* Given text:
==========
Tomikichirô Tokuriki came from a long line of artists, the earliest a Kano school painter in the early 17th century. As he said himself (quotation from Oliver Statler's book): "Fate made me an artist, but I made myself a hanga artist".
As a young man he was trained as an artist until he graduated at the Kyoto Art College in 1923. After the Tokyo earthquake in September of that year he met a number of Tokyo artists who had moved to Kyoto. He met Hiratsuka and the group around him, and then turned all his attention to Hanga.
Throughout his career he produced two separate kinds of woodblock prints: so-called "artisan prints", mainly landscape prints produced for some Kyoto publishers (Unsōdō being the most well-known among them), and "creative prints" produced for his own pleasure. He was very active promoting sōsaku-hanga in Kyoto.
==========
* Information given:
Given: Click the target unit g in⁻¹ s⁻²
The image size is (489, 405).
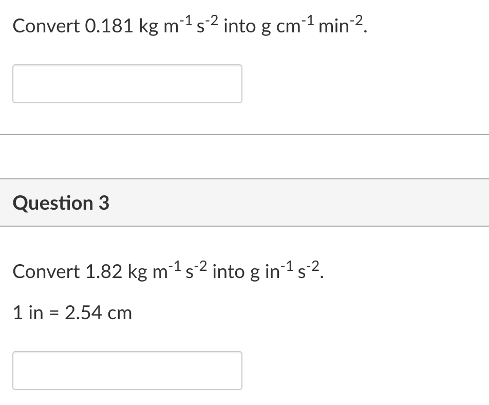Looking at the screenshot, I should 285,270.
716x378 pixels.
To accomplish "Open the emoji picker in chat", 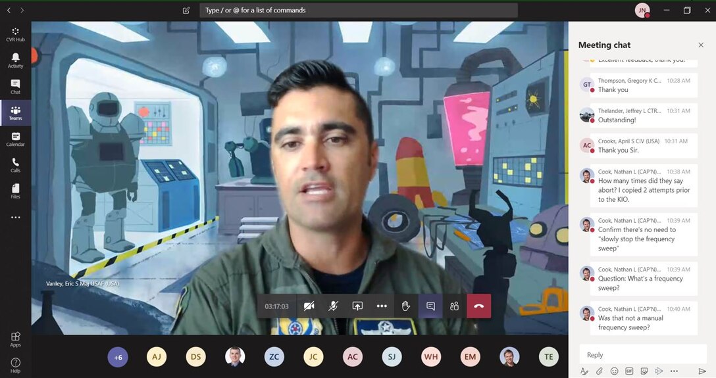I will [614, 371].
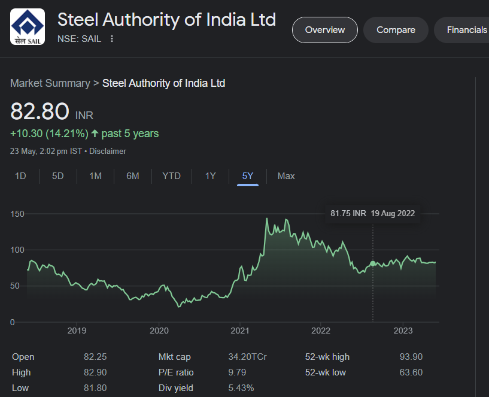Open the Compare tab

point(396,30)
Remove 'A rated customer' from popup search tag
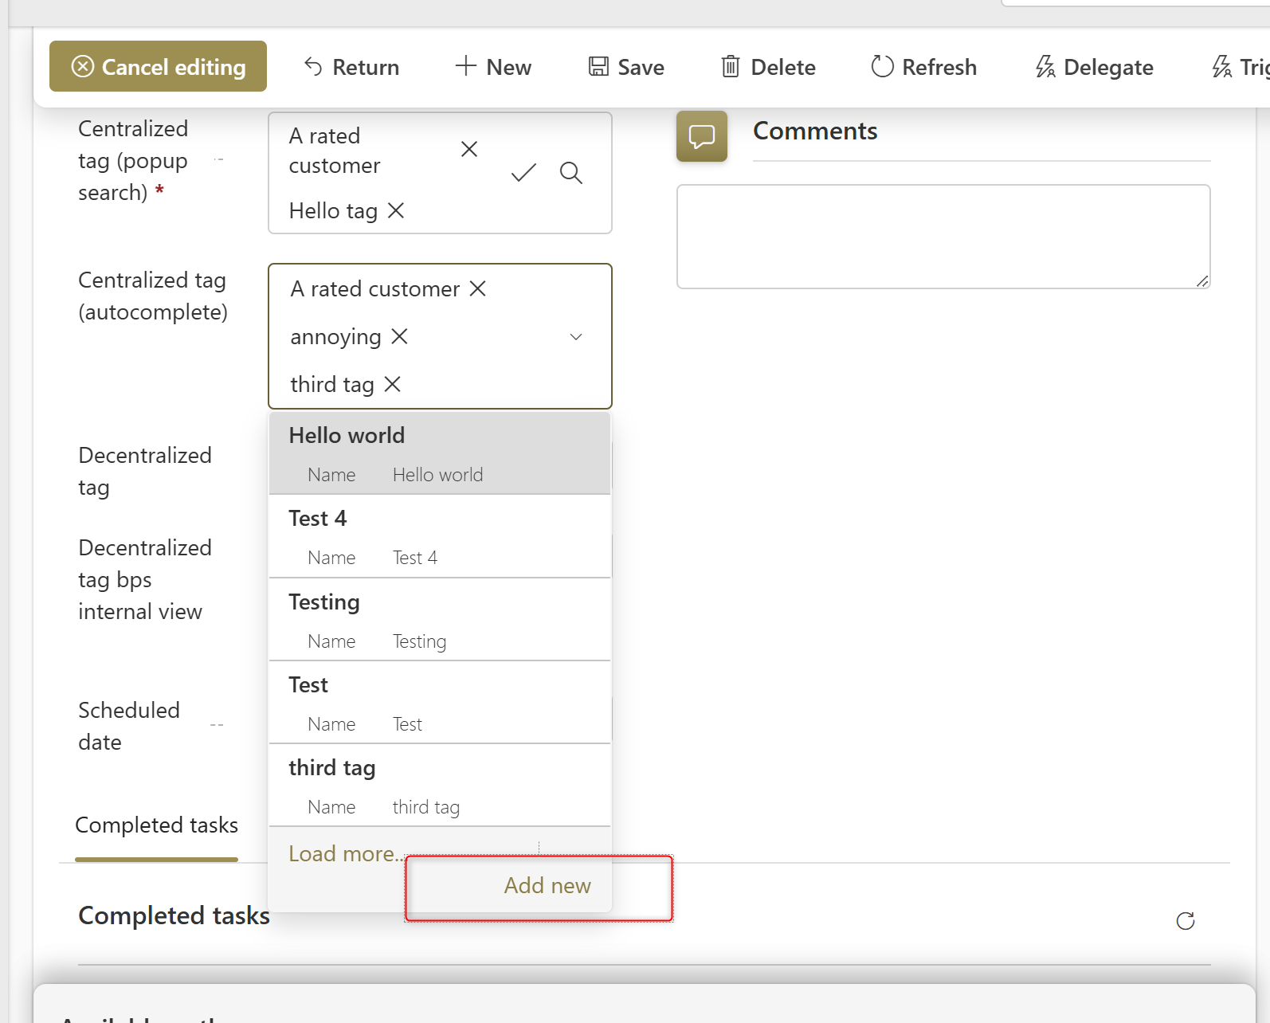 click(x=469, y=150)
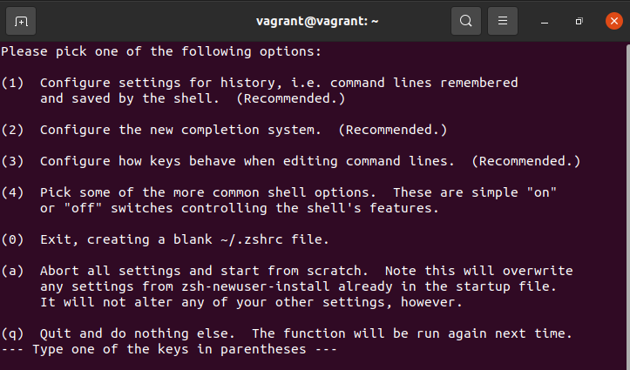Restore the terminal window size
This screenshot has width=630, height=370.
(x=579, y=20)
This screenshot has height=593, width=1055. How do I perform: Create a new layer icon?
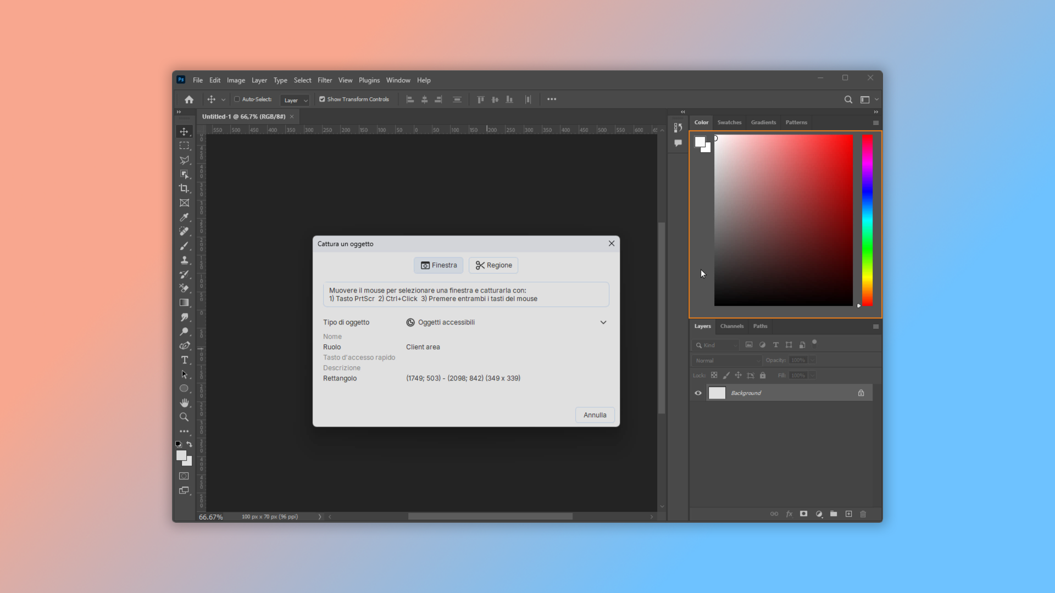[848, 514]
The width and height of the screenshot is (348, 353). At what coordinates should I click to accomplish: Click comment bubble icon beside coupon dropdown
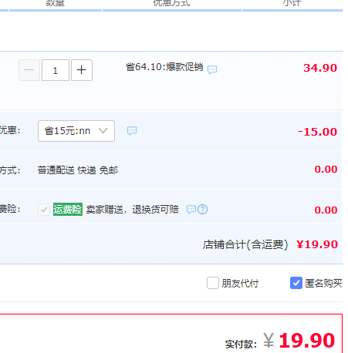[x=132, y=131]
==========
* Required work:
a. Name every person the Tokuriki passage mentions by name.
b. Answer these from the Tokuriki passage, each in a few words:
(i) In what year did he graduate from the Kyoto Art College?
(ii) Whose book is the source of his quoted remark about fate?
(iii) Which Kyoto publisher is called the most well-known of those he made prints for?
c. Pick up the Tokuriki passage after its final sentence and keep writing it.

* Response list:
a. Tomikichirô Tokuriki, Oliver Statler, Hiratsuka

b.
(i) 1923
(ii) Oliver Statler's
(iii) Unsōdō

c.
After WWII he established Matsukyū Publishing Company to produce and distribute his own prints, and Kōrokusha, a subdivision of that company, to publish self-carved, self-printed Hanga by Takahashi Tasaburō, Kamei Tōbei and himself.


Tokuriki's creative prints are much better than his bread-and-butter prints. The former have easily withstood the passage of time, whereas of his other (commercially produced) landscape prints only the more daring designs still stand out.
But Tokuriki was a cautious man, who next to his commercial print activities also had a shop selling tea.